| ACTIONS TO TAKE |
(a) In the concert review of Radu Lupu, what piece did Lupu play first?
(b) Pick up the concert review of Radu Lupu's Carnegie Hall recital and keep it going from its last sentence.

** Opening PAGE EXTRACT block **

I once wrote a column about how commonly accepted standards of what's right and wrong in music doesn't always make good music, and how some of my favorite artists are the ones who do things that would sound completely wrong coming from anyone else.

To that list of unique performers, I would like to add Radu Lupu, who played at Carnegie Hall on January 24. The 67-year-old Romanian pianist walked on stage as unassumingly as if he were merely going to his practice piano and started playing without further ado -- no straightening his jacket, no taking a moment to compose himself for the ordeal ahead like so many pianists.

He started out with Four Impromptus (D.935) by Franz Schubert, a composer he is often associated with. Hearing Lupu play gives you the unusual feeling of not being there -- most performers, by the nature of their art, perform to express something or to evoke in their audience some feeling or reaction. Not Lupu. I felt as if he were alone in a semi-dark room, just playing for himself. It is a rare performer who can have so little self-consciousness, who can immerse himself so completely in the music that pleasing the 2,800 people in the auditorium is not the uppermost thought in his mind. The variations of the third impromptu flowed like a small brook, and as a brook, no matter how charming, does not flow for anyone's benefit, Lupu's Schubert flowed from the piano with a complete lack of affectation that cannot be imitated.

** Closing PAGE EXTRACT block **
** Opening LISTED RECORDS block **

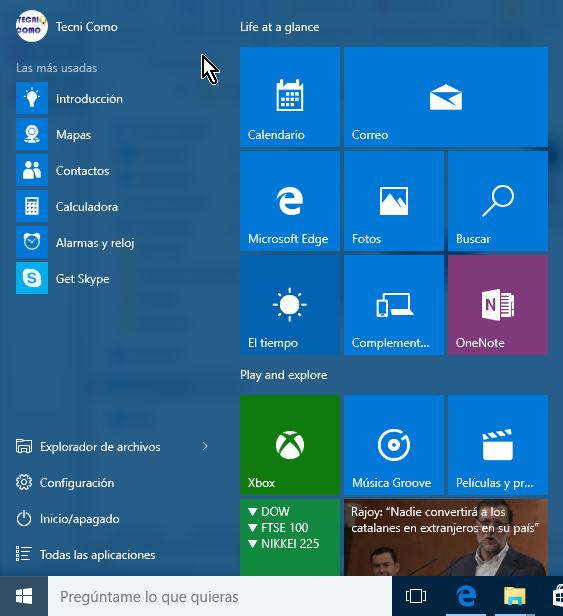Click the Pregúntame lo que quieras search box
563x616 pixels.
[x=220, y=596]
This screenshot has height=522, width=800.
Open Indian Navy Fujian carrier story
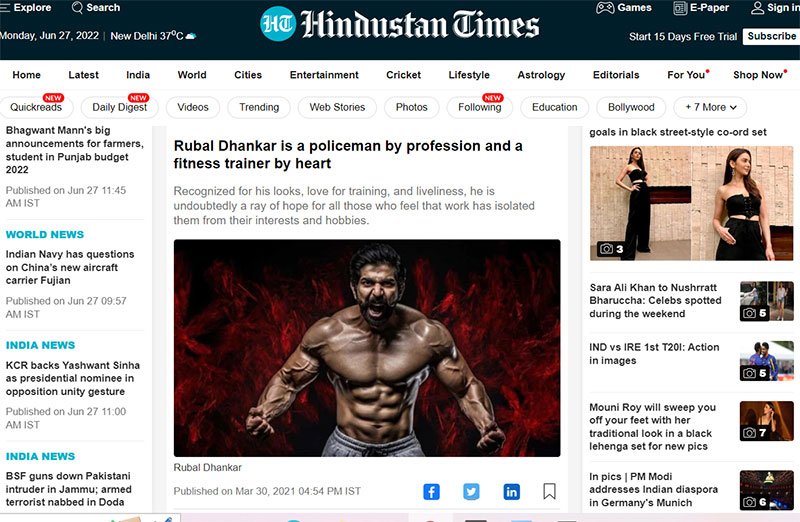pyautogui.click(x=69, y=267)
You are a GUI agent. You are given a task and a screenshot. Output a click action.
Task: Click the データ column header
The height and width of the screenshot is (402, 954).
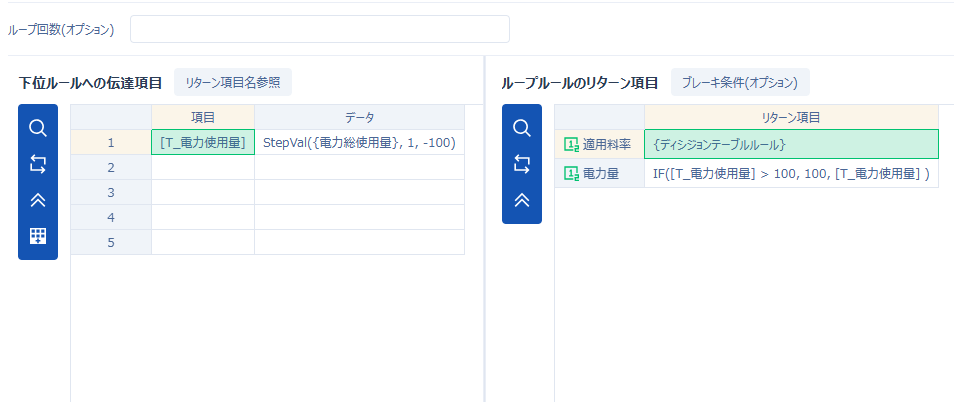point(359,117)
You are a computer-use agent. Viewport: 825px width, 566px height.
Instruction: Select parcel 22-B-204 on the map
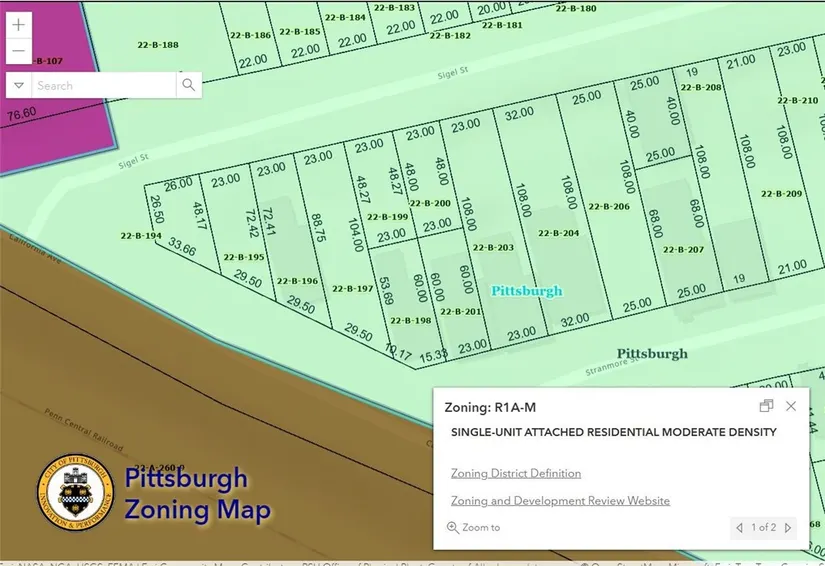(x=558, y=233)
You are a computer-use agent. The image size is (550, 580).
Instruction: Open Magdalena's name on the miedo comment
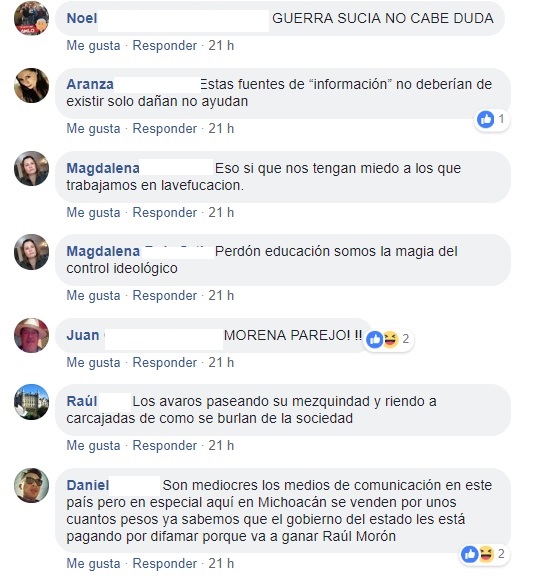pos(103,168)
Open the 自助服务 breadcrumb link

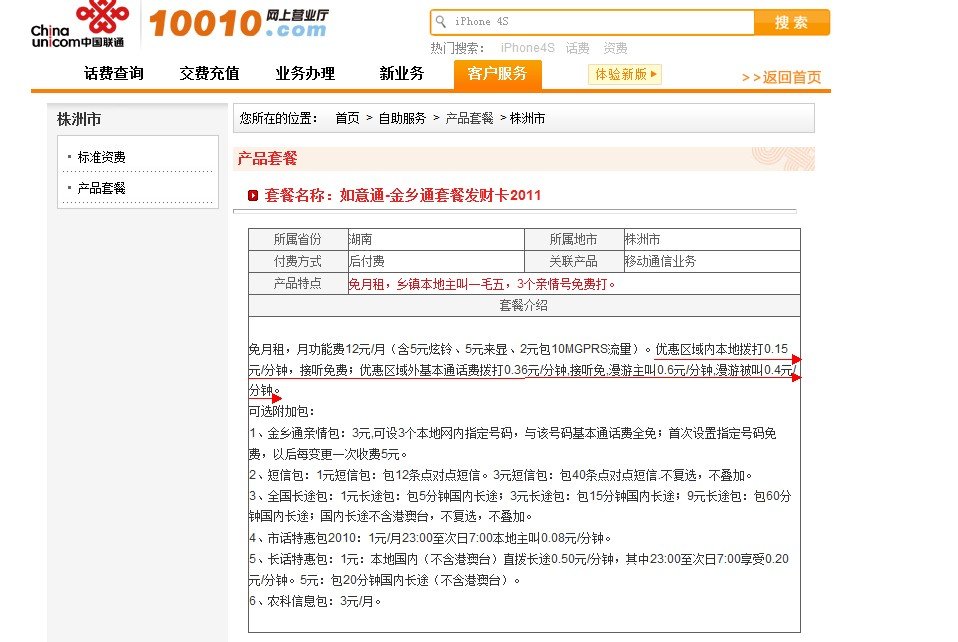[x=403, y=117]
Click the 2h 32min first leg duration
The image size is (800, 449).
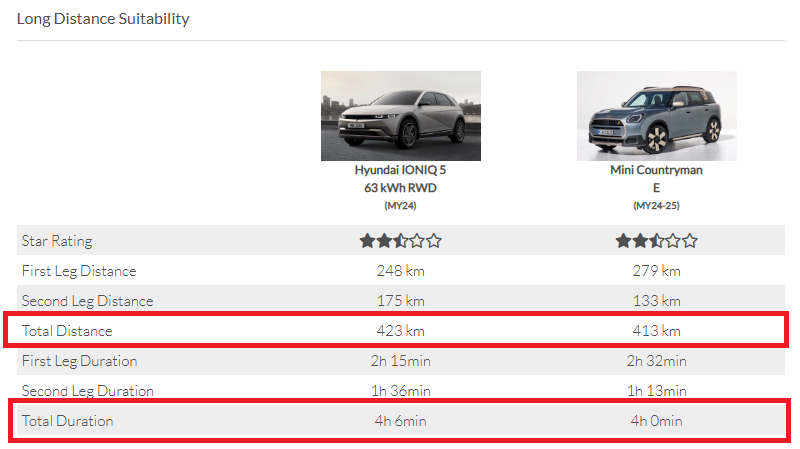656,361
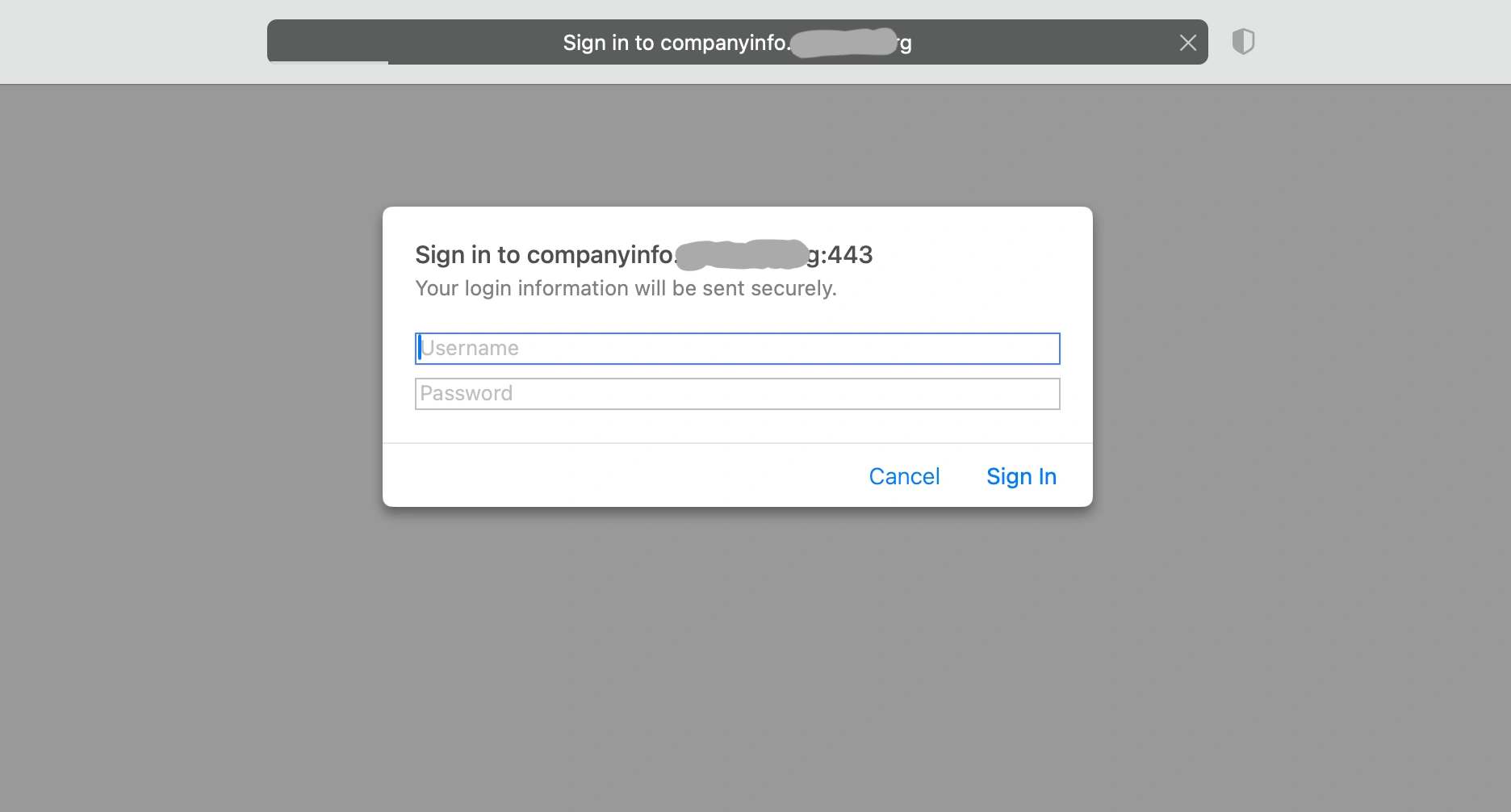Click the empty toolbar area left of address bar

pyautogui.click(x=133, y=42)
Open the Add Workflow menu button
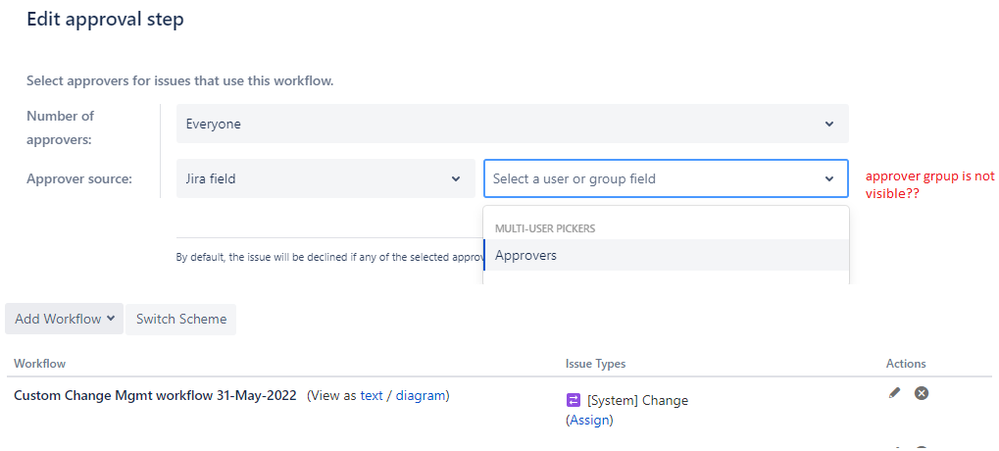Image resolution: width=999 pixels, height=451 pixels. coord(64,319)
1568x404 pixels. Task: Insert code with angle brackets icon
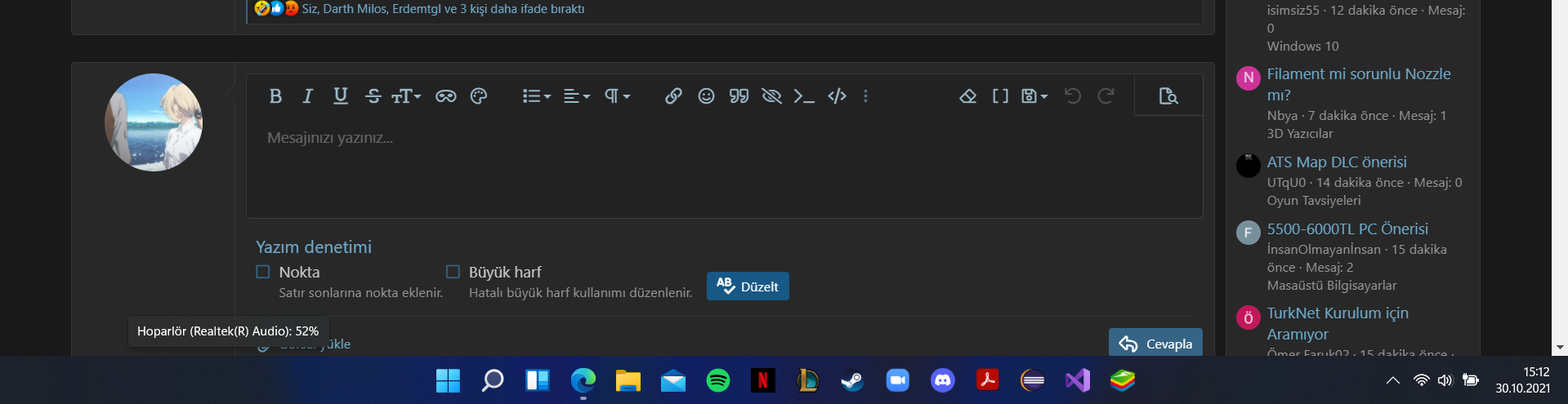click(x=837, y=96)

** Closing LISTED RECORDS block **

| ANSWERS PROVIDED |
(a) Four Impromptus (D.935) by Franz Schubert.

(b)
Lupu belies the notion that art is, by definition, artificial. This was true even in César Franck's Prelude, Choral and Fugue -- a fine example of romanticism in the French style; that is, an inflated and flamboyant romantic style with elaborate details and effects. Here he was more self-conscious than he had been in the Schubert, and explored various tones in velvety shades of dark blue and green, highlighted by pale moonlight. However, he still did not use pathos to appeal to the audience; a notable restraint considering that the music itself has a strong inclination to do that. Instead of employing heightened emotion to appeal to his listeners, the music Lupu created had a more poetic appeal -- he made me think of gilt statues wet in the rain.

Curiously, I do not think Lupu ever went up to a resounding fortissimo. He was bold in exploring the nuances and timbres of the smaller side of the dynamic scale, but volume-wise, there was nothing colossal, even in the climax. What is more curious is that this did not leave me at all dissatisfied. There was no feeling of anything lacking and I felt far more deeply affected than I had been by other, more overtly passionate interpretations of this piece.

In the second half, he presented Claude Debussy's Preludes Book II, fluidly creating an infinite range of textures and nuances. Here again, he never went beyond a modest forte, but we were nonetheless deeply satiated. Human emotions such as passion or tenderness cannot be attributed to his playing; each prelude was like a painting, giving us a voyeuristic sense of looking at a scene without participating in it.

It is so rare to hear a musician who does not pander to an audience's inclination to be impressed by the dramatic and the extreme highs and lows of emotion, that when one does come across such a performer, it leaves a lasting imprint. From anyone else, Lupu's approach would have failed to engage the audience, but he held us in thrall.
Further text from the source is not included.